-- TO DO --
Write all of the entries out again exactly.

====== DATA FOR PROCESSING ======

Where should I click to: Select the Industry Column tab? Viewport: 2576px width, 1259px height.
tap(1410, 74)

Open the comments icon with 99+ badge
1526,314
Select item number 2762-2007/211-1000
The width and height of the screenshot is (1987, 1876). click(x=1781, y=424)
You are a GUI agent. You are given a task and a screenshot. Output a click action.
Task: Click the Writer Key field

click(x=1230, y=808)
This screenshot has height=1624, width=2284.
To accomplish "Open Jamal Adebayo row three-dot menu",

======

-- SOLUTION TO THIS TASK --
Where should I click to: Select the Industry Column tab? Viewport: 2576px width, 1259px height.
tap(1410, 74)

Open the comments icon with 99+ badge
1526,314
Select item number 2762-2007/211-1000
The width and height of the screenshot is (1987, 1876). click(x=1781, y=424)
You are a GUI agent. You are given a task and a screenshot. Output a click action.
Task: Click the Writer Key field

click(x=1230, y=808)
This screenshot has height=1624, width=2284.
To accomplish "Open Jamal Adebayo row three-dot menu",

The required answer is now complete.